(Items from a dataset)
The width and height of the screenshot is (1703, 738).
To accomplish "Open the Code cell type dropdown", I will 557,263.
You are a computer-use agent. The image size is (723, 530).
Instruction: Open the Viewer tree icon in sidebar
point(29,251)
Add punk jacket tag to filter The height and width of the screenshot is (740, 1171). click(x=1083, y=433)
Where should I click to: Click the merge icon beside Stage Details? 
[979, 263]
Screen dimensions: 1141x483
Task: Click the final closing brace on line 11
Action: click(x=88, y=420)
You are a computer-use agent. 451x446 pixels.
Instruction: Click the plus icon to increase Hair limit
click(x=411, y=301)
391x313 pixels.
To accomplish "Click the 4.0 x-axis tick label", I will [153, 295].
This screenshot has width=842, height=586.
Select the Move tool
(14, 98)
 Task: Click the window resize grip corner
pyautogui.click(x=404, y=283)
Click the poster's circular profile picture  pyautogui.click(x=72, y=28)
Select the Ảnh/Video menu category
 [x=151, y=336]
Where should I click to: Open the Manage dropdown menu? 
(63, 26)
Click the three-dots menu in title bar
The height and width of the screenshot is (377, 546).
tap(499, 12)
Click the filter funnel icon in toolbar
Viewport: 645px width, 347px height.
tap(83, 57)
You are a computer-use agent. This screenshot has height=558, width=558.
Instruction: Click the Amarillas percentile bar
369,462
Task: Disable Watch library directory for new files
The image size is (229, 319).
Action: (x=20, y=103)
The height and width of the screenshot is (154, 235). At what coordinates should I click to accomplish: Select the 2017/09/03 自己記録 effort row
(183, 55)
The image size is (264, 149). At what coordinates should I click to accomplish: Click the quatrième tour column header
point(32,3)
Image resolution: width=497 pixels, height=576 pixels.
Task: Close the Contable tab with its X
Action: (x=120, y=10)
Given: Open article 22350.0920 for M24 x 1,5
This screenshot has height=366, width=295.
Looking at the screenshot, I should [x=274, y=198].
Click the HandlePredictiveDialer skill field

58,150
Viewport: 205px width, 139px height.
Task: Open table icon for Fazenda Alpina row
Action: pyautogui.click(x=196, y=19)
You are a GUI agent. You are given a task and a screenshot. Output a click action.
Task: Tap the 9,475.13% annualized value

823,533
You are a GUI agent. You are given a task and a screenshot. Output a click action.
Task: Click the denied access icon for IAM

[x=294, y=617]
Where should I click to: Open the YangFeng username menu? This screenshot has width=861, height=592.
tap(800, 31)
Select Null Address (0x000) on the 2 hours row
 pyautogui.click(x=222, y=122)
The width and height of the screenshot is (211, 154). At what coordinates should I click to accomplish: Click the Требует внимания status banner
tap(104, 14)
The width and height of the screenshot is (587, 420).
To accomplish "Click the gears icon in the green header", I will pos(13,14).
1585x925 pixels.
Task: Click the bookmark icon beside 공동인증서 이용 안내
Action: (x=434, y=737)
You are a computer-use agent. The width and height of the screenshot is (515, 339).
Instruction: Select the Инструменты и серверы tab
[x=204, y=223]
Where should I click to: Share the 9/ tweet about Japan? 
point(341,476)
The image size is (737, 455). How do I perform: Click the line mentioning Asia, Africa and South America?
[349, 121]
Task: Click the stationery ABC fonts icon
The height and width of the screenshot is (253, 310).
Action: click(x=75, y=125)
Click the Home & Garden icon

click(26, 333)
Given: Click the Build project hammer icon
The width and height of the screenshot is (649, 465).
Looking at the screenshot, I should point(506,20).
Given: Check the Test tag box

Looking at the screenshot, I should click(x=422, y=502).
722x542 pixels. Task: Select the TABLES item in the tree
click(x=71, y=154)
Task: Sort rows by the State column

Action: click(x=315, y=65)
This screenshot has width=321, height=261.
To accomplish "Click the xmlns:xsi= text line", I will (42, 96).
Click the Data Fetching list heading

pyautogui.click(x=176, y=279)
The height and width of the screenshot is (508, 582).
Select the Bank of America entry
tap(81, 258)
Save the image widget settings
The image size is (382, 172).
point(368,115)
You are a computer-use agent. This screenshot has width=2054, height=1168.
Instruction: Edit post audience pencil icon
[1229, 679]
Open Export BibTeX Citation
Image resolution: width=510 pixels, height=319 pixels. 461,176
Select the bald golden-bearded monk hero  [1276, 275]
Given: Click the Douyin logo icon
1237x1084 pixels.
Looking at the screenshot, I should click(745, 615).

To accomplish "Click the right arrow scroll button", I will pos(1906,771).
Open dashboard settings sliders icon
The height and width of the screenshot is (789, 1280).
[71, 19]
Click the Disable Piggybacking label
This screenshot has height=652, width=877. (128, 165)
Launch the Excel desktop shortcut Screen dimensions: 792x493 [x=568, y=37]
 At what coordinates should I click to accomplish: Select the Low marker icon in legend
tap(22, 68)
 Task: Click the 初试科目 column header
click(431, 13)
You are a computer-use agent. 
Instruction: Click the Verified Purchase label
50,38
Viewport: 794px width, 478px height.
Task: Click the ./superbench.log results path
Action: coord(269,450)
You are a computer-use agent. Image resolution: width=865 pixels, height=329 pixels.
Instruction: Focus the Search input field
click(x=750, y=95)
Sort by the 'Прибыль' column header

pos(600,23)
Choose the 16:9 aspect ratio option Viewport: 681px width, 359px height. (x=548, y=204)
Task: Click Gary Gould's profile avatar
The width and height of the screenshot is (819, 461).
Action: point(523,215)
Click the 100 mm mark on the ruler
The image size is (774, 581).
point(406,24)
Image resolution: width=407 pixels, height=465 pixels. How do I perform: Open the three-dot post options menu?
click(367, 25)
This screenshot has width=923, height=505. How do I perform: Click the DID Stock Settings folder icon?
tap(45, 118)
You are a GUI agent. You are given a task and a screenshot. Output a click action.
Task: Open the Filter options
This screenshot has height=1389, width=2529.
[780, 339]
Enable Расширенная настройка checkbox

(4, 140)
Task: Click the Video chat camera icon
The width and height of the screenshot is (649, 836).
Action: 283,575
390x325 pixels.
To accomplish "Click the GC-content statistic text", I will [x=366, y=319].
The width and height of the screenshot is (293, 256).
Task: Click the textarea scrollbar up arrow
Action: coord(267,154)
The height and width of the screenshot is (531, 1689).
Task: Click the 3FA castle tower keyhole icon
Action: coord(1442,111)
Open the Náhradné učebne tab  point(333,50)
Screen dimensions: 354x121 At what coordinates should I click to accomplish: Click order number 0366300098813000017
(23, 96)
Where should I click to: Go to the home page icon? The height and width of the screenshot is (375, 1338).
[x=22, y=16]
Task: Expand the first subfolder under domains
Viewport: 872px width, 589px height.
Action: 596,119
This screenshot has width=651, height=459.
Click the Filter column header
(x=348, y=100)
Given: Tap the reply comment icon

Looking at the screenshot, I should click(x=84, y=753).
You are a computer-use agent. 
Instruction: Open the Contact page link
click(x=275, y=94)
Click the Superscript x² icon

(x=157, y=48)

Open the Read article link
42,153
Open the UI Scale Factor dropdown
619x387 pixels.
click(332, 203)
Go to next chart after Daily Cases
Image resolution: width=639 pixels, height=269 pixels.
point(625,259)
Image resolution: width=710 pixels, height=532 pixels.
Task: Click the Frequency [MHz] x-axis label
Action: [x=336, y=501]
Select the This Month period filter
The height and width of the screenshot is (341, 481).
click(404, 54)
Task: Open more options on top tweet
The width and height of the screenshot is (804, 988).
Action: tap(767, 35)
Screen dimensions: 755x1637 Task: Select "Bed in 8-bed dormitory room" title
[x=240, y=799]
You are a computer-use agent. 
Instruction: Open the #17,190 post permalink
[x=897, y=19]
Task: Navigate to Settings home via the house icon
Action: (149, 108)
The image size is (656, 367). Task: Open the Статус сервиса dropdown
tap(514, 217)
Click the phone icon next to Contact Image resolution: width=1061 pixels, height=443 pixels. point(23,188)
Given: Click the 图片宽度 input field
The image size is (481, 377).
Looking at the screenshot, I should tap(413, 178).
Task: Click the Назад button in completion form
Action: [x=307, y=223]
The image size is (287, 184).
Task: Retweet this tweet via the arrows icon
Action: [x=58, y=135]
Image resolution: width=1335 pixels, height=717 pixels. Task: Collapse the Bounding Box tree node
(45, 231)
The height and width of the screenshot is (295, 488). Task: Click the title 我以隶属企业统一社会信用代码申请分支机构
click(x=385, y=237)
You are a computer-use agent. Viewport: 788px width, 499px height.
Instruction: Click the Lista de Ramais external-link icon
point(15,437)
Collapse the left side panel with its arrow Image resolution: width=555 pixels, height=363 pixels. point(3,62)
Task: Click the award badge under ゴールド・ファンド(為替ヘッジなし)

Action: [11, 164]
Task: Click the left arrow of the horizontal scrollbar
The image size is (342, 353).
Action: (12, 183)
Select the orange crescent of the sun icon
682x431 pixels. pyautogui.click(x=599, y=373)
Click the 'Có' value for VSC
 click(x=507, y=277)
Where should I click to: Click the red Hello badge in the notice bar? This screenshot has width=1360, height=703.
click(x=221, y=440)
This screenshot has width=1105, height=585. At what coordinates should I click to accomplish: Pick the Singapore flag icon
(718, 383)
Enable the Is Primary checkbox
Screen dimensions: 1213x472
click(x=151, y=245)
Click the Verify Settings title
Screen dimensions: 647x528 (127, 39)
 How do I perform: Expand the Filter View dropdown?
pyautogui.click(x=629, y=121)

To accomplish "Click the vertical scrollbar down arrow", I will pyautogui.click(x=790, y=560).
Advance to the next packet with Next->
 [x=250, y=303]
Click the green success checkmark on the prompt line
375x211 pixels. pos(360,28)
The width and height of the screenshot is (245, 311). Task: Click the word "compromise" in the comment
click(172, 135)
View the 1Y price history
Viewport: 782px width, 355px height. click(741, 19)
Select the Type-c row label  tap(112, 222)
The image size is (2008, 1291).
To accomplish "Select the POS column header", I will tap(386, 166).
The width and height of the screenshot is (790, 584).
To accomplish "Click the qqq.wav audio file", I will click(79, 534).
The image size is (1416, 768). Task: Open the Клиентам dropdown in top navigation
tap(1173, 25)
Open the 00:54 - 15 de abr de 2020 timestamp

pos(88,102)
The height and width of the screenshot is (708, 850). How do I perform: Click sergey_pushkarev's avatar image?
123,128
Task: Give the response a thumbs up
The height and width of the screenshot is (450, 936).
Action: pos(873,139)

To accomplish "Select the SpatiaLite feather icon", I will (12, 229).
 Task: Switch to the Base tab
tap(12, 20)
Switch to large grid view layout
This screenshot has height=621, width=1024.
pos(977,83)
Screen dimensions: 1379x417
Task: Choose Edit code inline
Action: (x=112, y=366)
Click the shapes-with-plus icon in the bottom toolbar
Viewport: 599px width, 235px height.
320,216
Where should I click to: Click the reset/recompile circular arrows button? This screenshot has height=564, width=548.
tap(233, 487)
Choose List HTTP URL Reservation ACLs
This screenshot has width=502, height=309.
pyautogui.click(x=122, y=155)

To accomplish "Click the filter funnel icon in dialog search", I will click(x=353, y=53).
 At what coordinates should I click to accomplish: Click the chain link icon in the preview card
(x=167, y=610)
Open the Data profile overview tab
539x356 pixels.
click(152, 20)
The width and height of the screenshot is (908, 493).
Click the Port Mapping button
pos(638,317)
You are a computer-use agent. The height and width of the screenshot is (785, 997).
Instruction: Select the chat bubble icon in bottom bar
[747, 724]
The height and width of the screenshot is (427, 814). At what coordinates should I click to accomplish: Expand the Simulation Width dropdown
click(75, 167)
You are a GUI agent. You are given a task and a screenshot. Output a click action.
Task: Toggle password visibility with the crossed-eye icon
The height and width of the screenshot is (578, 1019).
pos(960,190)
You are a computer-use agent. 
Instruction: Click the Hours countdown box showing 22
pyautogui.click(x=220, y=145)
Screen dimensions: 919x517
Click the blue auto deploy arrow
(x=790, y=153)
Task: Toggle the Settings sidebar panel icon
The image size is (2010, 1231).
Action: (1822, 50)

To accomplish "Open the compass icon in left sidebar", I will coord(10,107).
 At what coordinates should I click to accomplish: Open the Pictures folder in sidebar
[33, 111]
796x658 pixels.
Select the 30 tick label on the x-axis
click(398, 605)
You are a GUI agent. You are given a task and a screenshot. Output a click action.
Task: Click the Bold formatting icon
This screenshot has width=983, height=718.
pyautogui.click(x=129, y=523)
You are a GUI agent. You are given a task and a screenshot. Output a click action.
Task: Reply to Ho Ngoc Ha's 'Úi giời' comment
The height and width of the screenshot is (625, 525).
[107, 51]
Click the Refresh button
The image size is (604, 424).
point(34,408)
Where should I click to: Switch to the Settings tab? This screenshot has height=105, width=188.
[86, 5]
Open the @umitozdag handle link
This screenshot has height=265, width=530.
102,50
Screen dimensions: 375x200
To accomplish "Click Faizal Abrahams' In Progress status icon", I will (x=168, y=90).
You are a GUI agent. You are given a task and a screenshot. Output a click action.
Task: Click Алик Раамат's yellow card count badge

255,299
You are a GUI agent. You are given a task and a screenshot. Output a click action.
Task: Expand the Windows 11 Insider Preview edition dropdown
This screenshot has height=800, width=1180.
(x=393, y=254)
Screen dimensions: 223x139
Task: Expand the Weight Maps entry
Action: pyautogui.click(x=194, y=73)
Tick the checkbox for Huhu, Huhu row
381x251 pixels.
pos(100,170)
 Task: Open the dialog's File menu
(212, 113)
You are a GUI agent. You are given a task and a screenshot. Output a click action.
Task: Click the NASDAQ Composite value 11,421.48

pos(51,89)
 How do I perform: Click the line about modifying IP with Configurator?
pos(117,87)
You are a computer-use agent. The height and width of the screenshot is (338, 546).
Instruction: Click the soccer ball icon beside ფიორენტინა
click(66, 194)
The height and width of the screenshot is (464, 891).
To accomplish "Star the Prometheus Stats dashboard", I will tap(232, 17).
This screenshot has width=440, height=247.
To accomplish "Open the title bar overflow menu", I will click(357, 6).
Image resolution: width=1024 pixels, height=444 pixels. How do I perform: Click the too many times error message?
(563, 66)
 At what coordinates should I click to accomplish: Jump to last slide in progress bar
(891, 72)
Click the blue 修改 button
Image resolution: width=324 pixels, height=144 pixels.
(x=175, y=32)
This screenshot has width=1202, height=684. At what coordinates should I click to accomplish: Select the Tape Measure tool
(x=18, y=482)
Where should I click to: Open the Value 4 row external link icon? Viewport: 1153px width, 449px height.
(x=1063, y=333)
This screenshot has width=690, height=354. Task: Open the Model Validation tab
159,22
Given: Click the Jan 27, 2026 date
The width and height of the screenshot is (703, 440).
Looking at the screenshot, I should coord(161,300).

Problem statement
Go through the data and show every line where "left" occurs.

Response area
Collapse the left side panel with its arrow Image resolution: width=555 pixels, height=363 pixels. point(3,62)
Task: Click the left arrow of the horizontal scrollbar
To accomplish "Open the compass icon in left sidebar", I will coord(10,107).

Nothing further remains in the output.